/---

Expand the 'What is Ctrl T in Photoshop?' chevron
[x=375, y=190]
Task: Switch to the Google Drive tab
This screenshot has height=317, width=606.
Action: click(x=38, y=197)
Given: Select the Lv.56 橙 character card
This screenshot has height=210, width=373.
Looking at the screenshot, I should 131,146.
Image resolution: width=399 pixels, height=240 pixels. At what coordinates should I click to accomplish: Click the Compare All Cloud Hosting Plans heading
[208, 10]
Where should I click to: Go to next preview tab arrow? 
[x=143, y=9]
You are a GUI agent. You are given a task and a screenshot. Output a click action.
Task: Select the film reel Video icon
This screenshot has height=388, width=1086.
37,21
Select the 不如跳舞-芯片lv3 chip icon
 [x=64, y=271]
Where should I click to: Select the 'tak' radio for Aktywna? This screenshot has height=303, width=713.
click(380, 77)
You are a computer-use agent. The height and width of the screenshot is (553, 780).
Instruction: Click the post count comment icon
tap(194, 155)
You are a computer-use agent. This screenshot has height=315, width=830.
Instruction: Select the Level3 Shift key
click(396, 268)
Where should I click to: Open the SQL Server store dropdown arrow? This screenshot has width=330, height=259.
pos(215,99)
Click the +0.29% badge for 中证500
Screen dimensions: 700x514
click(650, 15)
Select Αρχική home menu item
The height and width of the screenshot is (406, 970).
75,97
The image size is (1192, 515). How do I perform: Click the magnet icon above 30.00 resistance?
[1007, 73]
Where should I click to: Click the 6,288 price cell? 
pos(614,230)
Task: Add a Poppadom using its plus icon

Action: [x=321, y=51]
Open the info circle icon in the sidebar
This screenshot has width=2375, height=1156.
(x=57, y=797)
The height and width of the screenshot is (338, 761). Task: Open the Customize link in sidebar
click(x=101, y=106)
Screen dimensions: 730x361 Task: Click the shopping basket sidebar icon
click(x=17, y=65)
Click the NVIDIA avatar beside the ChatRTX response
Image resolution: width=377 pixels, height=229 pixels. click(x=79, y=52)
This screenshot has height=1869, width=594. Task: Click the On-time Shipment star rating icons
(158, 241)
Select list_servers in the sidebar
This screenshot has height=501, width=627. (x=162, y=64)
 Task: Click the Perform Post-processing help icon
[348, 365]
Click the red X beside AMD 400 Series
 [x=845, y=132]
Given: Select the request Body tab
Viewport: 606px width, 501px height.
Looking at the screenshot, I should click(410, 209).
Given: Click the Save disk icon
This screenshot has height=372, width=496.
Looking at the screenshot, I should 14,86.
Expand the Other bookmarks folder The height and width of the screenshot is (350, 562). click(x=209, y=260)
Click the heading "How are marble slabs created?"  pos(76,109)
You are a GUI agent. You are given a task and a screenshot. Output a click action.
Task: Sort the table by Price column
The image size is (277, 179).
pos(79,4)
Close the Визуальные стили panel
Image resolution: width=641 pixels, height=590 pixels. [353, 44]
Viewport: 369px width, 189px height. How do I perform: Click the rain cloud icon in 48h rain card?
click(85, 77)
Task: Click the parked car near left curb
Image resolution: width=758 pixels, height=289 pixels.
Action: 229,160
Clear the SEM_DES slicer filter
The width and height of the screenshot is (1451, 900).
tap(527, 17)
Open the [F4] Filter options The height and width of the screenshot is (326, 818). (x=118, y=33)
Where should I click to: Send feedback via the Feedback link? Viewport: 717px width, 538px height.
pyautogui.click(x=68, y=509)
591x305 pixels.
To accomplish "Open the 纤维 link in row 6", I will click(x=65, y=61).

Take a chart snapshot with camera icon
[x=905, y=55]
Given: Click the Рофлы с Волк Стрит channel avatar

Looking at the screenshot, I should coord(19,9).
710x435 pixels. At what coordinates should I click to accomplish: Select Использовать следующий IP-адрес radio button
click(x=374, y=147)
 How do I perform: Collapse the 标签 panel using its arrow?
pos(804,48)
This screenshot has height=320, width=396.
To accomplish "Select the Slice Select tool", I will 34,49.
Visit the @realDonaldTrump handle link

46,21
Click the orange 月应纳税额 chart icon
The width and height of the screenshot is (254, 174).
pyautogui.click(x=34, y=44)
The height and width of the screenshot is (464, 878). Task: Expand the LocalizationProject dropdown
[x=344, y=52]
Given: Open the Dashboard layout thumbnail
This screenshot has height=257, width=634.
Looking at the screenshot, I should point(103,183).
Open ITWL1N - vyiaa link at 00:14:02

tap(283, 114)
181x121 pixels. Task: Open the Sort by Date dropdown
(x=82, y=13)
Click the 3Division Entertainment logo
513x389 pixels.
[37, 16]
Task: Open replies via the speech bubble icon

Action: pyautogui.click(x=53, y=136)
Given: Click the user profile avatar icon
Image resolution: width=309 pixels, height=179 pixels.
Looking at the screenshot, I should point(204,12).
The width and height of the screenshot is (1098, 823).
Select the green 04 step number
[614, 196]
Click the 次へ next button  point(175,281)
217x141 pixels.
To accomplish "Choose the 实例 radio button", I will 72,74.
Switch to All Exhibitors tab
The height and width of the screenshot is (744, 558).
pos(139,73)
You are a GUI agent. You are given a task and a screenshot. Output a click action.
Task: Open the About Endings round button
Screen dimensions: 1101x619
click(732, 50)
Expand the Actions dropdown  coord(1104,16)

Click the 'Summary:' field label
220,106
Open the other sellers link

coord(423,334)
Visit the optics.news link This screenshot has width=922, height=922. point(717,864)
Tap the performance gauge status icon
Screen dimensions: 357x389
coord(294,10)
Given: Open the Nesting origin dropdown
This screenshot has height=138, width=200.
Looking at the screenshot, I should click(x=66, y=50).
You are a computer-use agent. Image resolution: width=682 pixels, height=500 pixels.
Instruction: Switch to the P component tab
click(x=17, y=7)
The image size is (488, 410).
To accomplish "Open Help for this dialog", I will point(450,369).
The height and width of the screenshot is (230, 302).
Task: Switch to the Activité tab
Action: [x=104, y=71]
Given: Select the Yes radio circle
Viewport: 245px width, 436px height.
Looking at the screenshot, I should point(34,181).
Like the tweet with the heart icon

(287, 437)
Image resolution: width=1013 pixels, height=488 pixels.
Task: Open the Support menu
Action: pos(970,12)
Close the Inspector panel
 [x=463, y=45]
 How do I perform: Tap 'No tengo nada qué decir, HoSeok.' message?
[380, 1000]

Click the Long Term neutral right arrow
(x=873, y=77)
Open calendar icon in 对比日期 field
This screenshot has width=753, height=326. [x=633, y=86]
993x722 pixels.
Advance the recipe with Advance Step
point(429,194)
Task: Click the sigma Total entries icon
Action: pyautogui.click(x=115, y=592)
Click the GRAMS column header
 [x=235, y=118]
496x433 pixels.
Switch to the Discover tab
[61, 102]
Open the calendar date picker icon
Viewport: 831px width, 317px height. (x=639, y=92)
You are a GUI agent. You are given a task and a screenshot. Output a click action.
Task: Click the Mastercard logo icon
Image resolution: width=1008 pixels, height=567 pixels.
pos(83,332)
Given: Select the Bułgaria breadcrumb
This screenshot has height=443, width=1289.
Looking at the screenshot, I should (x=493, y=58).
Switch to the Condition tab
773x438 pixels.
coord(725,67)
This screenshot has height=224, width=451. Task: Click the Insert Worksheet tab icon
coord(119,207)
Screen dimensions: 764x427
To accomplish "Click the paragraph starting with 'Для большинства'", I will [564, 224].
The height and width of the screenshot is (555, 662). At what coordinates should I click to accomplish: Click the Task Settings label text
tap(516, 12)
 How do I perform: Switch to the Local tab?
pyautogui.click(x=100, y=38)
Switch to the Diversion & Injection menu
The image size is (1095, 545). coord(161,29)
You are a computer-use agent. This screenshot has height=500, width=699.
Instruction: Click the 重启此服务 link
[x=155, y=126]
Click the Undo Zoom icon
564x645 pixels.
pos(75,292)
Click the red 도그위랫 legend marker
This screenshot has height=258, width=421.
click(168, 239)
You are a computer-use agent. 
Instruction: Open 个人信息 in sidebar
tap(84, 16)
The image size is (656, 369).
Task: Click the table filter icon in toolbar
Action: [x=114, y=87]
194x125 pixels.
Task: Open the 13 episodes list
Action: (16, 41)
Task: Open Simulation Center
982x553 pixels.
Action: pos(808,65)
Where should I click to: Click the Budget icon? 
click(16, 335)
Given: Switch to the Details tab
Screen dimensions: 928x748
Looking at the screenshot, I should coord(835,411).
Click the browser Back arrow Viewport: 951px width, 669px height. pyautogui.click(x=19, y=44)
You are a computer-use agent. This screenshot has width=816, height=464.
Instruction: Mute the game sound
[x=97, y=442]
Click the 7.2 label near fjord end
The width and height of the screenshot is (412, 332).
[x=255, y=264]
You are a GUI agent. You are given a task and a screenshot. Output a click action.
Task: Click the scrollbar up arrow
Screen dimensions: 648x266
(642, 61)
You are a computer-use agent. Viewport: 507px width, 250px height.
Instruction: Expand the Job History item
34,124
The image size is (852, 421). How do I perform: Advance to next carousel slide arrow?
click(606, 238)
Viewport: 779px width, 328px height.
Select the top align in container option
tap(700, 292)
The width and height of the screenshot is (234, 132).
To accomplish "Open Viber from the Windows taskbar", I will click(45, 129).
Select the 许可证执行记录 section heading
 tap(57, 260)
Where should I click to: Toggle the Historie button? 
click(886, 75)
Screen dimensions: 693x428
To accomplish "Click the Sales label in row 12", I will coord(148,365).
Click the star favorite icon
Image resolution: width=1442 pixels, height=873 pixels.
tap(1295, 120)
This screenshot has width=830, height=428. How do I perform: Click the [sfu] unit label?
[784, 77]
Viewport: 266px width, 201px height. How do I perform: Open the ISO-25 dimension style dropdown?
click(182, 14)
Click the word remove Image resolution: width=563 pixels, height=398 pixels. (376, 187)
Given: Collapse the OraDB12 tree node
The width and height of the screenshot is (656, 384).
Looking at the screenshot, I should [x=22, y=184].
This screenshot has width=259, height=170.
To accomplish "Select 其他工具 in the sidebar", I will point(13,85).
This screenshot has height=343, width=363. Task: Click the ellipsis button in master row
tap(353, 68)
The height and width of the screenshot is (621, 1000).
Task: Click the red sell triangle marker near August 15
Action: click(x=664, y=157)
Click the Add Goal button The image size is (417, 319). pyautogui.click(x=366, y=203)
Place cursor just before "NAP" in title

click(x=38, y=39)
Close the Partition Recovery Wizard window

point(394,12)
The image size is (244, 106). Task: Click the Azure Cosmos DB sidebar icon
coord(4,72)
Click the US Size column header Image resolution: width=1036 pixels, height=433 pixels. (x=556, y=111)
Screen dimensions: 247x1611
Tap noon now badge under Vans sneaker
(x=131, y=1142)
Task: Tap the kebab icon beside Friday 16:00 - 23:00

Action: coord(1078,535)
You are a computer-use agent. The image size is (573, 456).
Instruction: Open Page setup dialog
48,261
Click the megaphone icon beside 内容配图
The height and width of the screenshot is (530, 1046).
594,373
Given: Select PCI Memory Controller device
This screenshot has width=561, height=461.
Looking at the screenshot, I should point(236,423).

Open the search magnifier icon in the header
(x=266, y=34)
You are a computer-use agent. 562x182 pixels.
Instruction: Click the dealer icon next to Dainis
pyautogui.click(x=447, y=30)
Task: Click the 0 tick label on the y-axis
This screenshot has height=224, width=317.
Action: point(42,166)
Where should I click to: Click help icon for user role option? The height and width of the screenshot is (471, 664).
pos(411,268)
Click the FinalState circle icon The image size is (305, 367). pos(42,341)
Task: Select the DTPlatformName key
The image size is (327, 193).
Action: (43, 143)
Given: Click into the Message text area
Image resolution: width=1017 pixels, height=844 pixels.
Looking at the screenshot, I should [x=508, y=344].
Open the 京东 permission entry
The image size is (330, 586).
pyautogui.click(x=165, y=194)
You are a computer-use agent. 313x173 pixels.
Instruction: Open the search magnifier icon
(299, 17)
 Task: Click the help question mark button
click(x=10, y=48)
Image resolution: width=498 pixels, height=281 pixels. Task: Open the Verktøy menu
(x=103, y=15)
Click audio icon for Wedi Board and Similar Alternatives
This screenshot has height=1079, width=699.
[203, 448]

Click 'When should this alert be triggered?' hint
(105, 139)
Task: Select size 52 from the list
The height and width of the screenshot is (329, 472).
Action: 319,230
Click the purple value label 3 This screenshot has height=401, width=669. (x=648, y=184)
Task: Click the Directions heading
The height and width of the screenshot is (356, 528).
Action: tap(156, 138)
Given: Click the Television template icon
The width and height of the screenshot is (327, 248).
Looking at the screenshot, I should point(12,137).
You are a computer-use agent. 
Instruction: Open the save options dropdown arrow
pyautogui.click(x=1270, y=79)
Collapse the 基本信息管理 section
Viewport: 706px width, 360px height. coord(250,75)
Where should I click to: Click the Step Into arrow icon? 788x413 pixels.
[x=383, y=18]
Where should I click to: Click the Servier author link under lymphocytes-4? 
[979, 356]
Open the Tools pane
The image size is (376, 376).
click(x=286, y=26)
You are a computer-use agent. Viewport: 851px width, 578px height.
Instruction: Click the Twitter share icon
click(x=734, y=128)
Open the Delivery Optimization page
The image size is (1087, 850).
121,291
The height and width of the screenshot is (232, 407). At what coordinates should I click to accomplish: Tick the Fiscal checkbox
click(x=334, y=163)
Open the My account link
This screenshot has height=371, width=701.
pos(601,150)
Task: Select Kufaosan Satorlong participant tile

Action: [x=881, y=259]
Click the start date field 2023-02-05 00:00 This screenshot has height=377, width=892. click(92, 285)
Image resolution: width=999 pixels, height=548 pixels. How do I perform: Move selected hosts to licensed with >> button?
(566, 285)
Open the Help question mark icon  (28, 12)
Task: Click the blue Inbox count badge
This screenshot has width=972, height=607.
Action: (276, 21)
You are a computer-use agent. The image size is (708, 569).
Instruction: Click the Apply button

\---

- _Your objective_: Please copy the lines in the records above between the one holding "982x553 pixels." and the one holding "Click the star favorite icon", inclusive, exactly and with no other line.

- _Your solution_:
982x553 pixels.
Action: pos(808,65)
Where should I click to: Click the Budget icon? 
click(16, 335)
Given: Switch to the Details tab
Screen dimensions: 928x748
Looking at the screenshot, I should coord(835,411).
Click the browser Back arrow Viewport: 951px width, 669px height. pyautogui.click(x=19, y=44)
You are a computer-use agent. This screenshot has width=816, height=464.
Instruction: Mute the game sound
[x=97, y=442]
Click the 7.2 label near fjord end
The width and height of the screenshot is (412, 332).
[x=255, y=264]
You are a GUI agent. You are given a task and a screenshot. Output a click action.
Task: Click the scrollbar up arrow
Screen dimensions: 648x266
(642, 61)
You are a computer-use agent. Viewport: 507px width, 250px height.
Instruction: Expand the Job History item
34,124
The image size is (852, 421). How do I perform: Advance to next carousel slide arrow?
click(606, 238)
Viewport: 779px width, 328px height.
Select the top align in container option
tap(700, 292)
The width and height of the screenshot is (234, 132).
To accomplish "Open Viber from the Windows taskbar", I will click(45, 129).
Select the 许可证执行记录 section heading
 tap(57, 260)
Where should I click to: Toggle the Historie button? 
click(886, 75)
Screen dimensions: 693x428
To accomplish "Click the Sales label in row 12", I will coord(148,365).
Click the star favorite icon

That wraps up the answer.